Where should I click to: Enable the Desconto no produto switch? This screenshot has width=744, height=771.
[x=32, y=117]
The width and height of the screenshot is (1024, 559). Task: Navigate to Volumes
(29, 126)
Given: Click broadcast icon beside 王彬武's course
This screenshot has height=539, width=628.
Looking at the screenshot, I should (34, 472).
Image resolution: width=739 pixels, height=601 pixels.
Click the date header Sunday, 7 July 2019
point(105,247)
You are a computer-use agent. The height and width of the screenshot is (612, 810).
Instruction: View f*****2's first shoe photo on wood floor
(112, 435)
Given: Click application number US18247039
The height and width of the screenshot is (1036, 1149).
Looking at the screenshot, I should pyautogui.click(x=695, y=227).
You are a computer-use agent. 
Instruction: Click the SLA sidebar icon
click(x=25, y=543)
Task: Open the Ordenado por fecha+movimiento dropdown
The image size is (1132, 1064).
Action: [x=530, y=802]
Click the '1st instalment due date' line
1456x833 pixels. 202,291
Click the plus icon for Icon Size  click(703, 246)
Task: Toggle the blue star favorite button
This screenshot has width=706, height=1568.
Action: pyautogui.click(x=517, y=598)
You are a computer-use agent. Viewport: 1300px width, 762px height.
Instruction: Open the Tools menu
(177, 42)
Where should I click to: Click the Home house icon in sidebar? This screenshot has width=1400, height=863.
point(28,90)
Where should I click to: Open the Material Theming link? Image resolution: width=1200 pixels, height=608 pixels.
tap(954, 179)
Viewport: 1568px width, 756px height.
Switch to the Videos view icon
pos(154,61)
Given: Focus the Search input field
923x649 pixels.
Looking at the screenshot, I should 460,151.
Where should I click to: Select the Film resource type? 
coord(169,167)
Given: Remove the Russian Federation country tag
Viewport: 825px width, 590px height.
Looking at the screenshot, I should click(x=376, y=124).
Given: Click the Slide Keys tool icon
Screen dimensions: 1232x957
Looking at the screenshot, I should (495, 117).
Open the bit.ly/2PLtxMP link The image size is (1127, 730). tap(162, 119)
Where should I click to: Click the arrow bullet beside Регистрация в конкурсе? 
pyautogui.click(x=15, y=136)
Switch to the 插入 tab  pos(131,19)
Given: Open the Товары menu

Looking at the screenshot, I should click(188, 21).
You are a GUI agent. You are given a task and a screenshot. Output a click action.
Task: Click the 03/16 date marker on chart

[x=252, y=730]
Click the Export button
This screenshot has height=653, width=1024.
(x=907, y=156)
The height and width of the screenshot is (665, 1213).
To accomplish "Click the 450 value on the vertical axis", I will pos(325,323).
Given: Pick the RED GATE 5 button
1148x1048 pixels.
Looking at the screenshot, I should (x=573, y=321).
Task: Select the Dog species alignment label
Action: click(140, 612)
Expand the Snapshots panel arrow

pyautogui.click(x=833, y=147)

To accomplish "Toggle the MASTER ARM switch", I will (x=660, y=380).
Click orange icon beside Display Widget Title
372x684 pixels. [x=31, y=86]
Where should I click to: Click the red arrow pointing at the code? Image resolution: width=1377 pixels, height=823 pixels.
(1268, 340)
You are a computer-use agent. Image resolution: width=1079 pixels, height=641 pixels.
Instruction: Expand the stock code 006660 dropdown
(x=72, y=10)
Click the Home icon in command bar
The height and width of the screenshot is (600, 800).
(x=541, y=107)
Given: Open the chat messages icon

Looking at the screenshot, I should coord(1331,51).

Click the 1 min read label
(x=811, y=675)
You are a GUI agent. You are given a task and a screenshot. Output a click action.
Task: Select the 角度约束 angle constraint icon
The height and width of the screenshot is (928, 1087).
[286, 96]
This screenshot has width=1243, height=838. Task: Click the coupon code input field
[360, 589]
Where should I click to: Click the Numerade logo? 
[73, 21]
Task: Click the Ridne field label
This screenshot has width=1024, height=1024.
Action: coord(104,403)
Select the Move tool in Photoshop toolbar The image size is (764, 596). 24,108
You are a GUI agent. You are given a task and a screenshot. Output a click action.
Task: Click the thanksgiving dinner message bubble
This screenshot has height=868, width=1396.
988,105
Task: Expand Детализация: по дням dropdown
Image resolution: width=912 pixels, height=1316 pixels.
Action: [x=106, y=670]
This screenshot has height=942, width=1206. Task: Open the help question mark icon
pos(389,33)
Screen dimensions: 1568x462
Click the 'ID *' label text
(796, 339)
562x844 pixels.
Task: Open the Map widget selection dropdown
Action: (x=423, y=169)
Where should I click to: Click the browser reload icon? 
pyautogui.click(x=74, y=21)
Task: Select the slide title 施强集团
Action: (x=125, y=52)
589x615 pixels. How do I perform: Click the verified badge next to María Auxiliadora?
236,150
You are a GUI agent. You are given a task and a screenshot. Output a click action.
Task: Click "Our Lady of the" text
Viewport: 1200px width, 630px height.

========

About this exercise:
What the exercise needs is every record again, word for word.

Reply:
Where should I click to: Enable the Desconto no produto switch? This screenshot has width=744, height=771.
[x=32, y=117]
The width and height of the screenshot is (1024, 559). Task: Navigate to Volumes
(29, 126)
Given: Click broadcast icon beside 王彬武's course
This screenshot has height=539, width=628.
Looking at the screenshot, I should (34, 472).
Image resolution: width=739 pixels, height=601 pixels.
Click the date header Sunday, 7 July 2019
point(105,247)
You are a computer-use agent. The height and width of the screenshot is (612, 810).
Instruction: View f*****2's first shoe photo on wood floor
(112, 435)
Given: Click application number US18247039
The height and width of the screenshot is (1036, 1149).
Looking at the screenshot, I should pyautogui.click(x=695, y=227).
You are a computer-use agent. 
Instruction: Click the SLA sidebar icon
click(x=25, y=543)
Task: Open the Ordenado por fecha+movimiento dropdown
The image size is (1132, 1064).
Action: [x=530, y=802]
Click the '1st instalment due date' line
1456x833 pixels. 202,291
Click the plus icon for Icon Size  click(703, 246)
Task: Toggle the blue star favorite button
This screenshot has width=706, height=1568.
Action: pyautogui.click(x=517, y=598)
You are a computer-use agent. Viewport: 1300px width, 762px height.
Instruction: Open the Tools menu
(177, 42)
Where should I click to: Click the Home house icon in sidebar? This screenshot has width=1400, height=863.
point(28,90)
Where should I click to: Open the Material Theming link? Image resolution: width=1200 pixels, height=608 pixels.
tap(954, 179)
Viewport: 1568px width, 756px height.
Switch to the Videos view icon
pos(154,61)
Given: Focus the Search input field
923x649 pixels.
Looking at the screenshot, I should 460,151.
Where should I click to: Select the Film resource type? 
coord(169,167)
Given: Remove the Russian Federation country tag
Viewport: 825px width, 590px height.
Looking at the screenshot, I should click(x=376, y=124).
Given: Click the Slide Keys tool icon
Screen dimensions: 1232x957
Looking at the screenshot, I should (495, 117).
Open the bit.ly/2PLtxMP link The image size is (1127, 730). tap(162, 119)
Where should I click to: Click the arrow bullet beside Регистрация в конкурсе? 
pyautogui.click(x=15, y=136)
Switch to the 插入 tab  pos(131,19)
Given: Open the Товары menu

Looking at the screenshot, I should click(188, 21).
You are a GUI agent. You are given a task and a screenshot. Output a click action.
Task: Click the 03/16 date marker on chart

[x=252, y=730]
Click the Export button
This screenshot has height=653, width=1024.
(x=907, y=156)
The height and width of the screenshot is (665, 1213).
To accomplish "Click the 450 value on the vertical axis", I will pos(325,323).
Given: Pick the RED GATE 5 button
1148x1048 pixels.
Looking at the screenshot, I should (x=573, y=321).
Task: Select the Dog species alignment label
Action: click(140, 612)
Expand the Snapshots panel arrow

pyautogui.click(x=833, y=147)

To accomplish "Toggle the MASTER ARM switch", I will (x=660, y=380).
Click orange icon beside Display Widget Title
372x684 pixels. [x=31, y=86]
Where should I click to: Click the red arrow pointing at the code? Image resolution: width=1377 pixels, height=823 pixels.
(1268, 340)
You are a computer-use agent. Image resolution: width=1079 pixels, height=641 pixels.
Instruction: Expand the stock code 006660 dropdown
(x=72, y=10)
Click the Home icon in command bar
The height and width of the screenshot is (600, 800).
(x=541, y=107)
Given: Open the chat messages icon

Looking at the screenshot, I should coord(1331,51).

Click the 1 min read label
(x=811, y=675)
You are a GUI agent. You are given a task and a screenshot. Output a click action.
Task: Select the 角度约束 angle constraint icon
The height and width of the screenshot is (928, 1087).
[286, 96]
This screenshot has width=1243, height=838. Task: Click the coupon code input field
[360, 589]
Where should I click to: Click the Numerade logo? 
[73, 21]
Task: Click the Ridne field label
This screenshot has width=1024, height=1024.
Action: coord(104,403)
Select the Move tool in Photoshop toolbar The image size is (764, 596). 24,108
You are a GUI agent. You are given a task and a screenshot. Output a click action.
Task: Click the thanksgiving dinner message bubble
This screenshot has height=868, width=1396.
988,105
Task: Expand Детализация: по дням dropdown
Image resolution: width=912 pixels, height=1316 pixels.
Action: [x=106, y=670]
This screenshot has height=942, width=1206. Task: Open the help question mark icon
pos(389,33)
Screen dimensions: 1568x462
Click the 'ID *' label text
(796, 339)
562x844 pixels.
Task: Open the Map widget selection dropdown
Action: (x=423, y=169)
Where should I click to: Click the browser reload icon? 
pyautogui.click(x=74, y=21)
Task: Select the slide title 施强集团
Action: (x=125, y=52)
589x615 pixels. How do I perform: Click the verified badge next to María Auxiliadora?
236,150
You are a GUI agent. You are given a task and a screenshot. Output a click action.
Task: Click "Our Lady of the" text
Viewport: 1200px width, 630px height.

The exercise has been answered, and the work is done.